■ **PROBLEM TO WORK ON**
When you reach the line containing "COOKIE POLICY (262, 2512)" in the entries below, start writing out each line exactly, and stop after the line containing "For every named target in this 123×2576".

■ **RECORD EXTRACTS**
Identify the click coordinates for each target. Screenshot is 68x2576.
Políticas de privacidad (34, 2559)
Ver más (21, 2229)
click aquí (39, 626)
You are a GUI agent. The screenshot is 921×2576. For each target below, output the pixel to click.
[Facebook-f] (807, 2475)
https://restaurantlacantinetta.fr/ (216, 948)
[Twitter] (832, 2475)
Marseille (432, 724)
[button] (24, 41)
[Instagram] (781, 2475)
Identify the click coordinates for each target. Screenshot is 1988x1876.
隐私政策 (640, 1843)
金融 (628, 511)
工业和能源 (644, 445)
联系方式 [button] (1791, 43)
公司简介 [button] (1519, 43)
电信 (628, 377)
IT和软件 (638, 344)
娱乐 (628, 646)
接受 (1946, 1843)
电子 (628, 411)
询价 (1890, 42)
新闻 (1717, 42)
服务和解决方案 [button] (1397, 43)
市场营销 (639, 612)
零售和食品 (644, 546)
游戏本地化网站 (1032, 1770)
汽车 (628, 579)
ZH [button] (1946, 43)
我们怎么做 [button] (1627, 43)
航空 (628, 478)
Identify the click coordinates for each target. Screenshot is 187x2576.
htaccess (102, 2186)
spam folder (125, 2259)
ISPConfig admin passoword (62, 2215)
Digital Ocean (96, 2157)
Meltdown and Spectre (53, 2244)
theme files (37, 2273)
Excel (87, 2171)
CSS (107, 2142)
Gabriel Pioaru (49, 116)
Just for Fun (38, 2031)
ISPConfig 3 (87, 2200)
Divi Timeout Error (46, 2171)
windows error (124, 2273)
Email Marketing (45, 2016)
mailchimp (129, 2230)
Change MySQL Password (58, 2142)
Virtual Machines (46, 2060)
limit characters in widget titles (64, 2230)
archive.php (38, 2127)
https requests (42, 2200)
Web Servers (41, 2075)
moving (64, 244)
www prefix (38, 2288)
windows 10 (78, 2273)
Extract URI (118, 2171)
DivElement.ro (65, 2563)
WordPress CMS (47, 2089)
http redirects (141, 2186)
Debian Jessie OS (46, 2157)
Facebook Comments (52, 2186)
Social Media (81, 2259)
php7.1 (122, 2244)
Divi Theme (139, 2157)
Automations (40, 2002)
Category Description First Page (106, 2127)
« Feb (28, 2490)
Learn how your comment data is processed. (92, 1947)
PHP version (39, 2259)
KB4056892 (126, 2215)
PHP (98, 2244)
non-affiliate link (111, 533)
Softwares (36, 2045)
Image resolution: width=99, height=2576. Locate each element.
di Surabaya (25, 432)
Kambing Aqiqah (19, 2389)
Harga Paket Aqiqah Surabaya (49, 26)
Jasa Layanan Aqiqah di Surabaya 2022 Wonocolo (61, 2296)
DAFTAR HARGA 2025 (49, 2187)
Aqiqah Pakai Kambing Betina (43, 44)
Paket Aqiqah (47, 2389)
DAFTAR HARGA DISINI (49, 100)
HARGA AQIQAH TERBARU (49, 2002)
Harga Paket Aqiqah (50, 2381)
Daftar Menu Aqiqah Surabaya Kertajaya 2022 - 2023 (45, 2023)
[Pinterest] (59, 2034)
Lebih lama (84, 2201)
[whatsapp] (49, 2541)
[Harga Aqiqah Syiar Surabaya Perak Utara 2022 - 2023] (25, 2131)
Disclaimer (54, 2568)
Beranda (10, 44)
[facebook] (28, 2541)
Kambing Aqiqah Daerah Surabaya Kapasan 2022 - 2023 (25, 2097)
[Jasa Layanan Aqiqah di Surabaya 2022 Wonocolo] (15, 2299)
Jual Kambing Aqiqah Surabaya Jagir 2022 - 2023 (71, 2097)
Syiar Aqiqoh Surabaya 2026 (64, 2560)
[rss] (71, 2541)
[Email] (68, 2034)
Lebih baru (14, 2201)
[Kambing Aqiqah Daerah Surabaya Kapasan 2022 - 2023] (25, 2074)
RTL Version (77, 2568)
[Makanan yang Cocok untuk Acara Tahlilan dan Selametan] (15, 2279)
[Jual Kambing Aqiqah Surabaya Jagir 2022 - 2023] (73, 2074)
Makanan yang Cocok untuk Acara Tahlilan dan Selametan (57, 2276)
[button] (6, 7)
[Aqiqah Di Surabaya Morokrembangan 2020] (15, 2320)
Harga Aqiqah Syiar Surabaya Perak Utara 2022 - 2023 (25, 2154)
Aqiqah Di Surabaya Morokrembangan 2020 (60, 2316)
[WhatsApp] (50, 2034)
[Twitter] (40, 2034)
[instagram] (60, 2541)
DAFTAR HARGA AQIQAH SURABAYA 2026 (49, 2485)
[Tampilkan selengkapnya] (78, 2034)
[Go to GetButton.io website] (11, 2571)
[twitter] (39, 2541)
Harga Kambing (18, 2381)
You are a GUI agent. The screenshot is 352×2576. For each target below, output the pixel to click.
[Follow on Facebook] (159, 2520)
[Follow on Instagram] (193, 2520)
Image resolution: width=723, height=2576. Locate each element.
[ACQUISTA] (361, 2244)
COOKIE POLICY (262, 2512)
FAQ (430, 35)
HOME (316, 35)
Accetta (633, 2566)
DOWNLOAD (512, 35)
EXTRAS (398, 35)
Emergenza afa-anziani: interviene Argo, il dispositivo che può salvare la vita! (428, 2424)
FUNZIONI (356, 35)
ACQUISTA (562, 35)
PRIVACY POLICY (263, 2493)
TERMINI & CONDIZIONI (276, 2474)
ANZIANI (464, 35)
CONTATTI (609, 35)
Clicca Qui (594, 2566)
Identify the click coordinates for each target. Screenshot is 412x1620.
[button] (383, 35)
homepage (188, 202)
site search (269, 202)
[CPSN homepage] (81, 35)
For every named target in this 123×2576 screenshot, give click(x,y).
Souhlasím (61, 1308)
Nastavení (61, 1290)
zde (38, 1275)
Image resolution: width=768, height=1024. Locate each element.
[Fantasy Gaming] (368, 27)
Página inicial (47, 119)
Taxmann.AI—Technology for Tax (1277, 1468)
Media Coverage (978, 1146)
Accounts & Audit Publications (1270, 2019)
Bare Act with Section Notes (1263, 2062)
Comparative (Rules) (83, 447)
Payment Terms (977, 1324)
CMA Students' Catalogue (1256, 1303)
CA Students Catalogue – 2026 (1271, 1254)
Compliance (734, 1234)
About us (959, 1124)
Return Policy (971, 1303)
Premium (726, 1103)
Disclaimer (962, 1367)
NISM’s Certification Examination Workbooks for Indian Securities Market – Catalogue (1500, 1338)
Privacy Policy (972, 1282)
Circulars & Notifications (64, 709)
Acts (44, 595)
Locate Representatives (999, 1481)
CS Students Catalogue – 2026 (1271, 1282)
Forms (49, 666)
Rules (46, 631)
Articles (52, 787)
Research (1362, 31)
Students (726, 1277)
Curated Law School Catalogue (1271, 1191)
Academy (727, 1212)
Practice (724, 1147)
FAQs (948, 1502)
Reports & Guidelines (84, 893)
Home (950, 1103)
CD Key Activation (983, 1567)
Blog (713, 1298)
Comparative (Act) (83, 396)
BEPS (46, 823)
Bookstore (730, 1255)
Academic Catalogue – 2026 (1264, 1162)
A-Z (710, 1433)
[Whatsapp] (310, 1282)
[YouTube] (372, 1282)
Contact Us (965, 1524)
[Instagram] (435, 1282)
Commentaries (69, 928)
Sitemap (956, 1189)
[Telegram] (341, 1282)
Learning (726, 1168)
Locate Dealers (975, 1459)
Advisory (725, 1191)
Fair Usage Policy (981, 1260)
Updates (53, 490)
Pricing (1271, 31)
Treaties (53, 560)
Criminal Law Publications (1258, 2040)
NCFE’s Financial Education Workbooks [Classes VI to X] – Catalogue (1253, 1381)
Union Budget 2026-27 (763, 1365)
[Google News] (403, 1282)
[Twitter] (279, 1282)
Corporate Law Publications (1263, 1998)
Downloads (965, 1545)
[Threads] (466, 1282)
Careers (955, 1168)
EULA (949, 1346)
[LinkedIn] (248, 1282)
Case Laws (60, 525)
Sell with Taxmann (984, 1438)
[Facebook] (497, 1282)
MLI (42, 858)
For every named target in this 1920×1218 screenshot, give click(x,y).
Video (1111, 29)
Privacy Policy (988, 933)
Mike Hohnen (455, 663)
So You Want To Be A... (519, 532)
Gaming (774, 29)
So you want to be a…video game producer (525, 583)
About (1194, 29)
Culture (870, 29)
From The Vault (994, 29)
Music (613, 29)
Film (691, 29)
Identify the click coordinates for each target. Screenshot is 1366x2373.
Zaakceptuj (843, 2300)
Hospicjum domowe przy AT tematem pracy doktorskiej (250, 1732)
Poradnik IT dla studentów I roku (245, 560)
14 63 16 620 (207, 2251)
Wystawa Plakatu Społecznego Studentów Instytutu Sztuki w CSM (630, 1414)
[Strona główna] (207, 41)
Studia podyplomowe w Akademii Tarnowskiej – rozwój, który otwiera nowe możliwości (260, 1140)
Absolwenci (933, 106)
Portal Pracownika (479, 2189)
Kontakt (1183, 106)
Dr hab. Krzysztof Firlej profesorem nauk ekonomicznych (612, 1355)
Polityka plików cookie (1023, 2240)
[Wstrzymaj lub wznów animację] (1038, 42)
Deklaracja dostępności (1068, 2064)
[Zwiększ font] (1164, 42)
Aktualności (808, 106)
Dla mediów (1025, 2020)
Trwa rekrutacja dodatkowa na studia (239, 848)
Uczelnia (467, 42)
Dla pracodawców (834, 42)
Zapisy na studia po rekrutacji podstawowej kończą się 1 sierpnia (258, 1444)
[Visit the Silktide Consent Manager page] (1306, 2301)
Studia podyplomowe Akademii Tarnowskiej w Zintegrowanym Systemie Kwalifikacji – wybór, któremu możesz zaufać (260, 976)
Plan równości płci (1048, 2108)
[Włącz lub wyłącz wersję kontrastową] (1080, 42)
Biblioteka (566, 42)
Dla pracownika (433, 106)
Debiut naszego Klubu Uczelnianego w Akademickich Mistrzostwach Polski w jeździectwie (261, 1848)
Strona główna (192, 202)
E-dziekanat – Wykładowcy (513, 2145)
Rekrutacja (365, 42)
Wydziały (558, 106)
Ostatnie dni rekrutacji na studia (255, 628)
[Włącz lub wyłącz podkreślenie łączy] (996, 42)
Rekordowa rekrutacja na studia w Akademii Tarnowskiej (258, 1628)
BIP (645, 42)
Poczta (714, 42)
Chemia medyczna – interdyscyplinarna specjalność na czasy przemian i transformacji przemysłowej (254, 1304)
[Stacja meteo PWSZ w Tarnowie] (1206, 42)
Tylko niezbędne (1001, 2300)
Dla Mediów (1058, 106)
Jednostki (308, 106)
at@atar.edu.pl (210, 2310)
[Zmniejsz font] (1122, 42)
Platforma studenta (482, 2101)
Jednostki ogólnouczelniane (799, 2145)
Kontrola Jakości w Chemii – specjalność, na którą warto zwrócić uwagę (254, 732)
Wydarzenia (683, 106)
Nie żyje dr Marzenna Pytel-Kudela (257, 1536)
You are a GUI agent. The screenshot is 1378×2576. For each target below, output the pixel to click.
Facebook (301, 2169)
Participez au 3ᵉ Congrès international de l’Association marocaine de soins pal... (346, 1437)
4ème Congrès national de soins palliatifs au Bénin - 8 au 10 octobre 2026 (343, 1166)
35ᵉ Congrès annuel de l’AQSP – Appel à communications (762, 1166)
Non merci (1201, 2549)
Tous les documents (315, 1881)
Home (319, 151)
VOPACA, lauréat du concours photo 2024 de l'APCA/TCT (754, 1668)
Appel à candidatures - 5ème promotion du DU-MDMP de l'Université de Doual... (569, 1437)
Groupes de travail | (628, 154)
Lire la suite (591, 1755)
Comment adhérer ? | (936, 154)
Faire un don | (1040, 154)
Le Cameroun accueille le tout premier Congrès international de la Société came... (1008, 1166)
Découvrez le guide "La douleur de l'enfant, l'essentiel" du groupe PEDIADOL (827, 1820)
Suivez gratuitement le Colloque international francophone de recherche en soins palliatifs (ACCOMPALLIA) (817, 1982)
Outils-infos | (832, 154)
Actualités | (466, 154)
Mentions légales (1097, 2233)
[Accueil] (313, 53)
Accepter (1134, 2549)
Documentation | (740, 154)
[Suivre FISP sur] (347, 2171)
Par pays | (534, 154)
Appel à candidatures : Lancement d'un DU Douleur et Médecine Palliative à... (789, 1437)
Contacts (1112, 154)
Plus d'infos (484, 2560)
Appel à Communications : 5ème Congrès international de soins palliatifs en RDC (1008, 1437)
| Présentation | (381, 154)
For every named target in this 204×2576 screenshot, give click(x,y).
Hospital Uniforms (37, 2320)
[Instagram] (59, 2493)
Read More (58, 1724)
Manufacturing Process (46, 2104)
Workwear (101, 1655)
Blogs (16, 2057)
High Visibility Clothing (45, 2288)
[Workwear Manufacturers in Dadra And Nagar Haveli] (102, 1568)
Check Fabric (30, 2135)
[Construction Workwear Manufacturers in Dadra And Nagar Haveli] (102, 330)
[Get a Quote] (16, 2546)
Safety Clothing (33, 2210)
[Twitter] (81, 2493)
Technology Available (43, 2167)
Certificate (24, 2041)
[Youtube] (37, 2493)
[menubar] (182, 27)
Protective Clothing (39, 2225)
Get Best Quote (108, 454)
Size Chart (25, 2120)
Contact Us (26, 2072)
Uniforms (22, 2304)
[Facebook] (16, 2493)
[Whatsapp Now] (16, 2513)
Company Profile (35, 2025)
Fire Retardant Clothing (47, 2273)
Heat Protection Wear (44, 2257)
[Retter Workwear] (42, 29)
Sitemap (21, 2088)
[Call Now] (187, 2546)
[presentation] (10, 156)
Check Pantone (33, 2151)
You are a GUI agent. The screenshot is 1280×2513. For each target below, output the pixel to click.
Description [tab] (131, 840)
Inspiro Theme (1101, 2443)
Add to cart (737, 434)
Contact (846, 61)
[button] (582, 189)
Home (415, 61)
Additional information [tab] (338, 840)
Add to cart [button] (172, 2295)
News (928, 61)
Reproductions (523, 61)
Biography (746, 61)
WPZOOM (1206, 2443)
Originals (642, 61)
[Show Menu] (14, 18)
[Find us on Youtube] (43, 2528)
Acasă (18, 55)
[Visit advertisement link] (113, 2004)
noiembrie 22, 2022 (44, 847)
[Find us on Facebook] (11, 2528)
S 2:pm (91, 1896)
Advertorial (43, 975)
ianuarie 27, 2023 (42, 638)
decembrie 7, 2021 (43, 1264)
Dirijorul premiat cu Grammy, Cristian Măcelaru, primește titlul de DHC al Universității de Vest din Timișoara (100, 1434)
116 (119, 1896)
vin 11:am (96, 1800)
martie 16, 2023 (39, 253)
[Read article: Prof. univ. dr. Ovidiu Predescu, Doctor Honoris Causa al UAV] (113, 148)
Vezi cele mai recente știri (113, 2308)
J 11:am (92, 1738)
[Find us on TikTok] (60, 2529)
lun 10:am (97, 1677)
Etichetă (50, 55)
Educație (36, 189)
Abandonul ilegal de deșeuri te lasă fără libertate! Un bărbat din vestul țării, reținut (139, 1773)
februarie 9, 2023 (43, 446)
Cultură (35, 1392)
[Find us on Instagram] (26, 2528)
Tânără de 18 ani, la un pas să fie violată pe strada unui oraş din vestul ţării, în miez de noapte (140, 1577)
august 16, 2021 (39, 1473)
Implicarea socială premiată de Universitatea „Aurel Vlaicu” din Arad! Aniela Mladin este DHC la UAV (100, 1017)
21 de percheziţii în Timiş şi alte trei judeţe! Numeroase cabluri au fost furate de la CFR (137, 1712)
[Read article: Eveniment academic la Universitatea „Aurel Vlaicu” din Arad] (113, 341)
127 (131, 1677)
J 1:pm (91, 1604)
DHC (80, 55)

■ **OUTPUT OF THE EXERCISE**
COOKIE POLICY (262, 2512)
FAQ (430, 35)
HOME (316, 35)
Accetta (633, 2566)
DOWNLOAD (512, 35)
EXTRAS (398, 35)
Emergenza afa-anziani: interviene Argo, il dispositivo che può salvare la vita! (428, 2424)
FUNZIONI (356, 35)
ACQUISTA (562, 35)
PRIVACY POLICY (263, 2493)
TERMINI & CONDIZIONI (276, 2474)
ANZIANI (464, 35)
CONTATTI (609, 35)
Clicca Qui (594, 2566)
Identify the click coordinates for each target. Screenshot is 412x1620.
[button] (383, 35)
homepage (188, 202)
site search (269, 202)
[CPSN homepage] (81, 35)
For every named target in this 123×2576 screenshot, give click(x,y).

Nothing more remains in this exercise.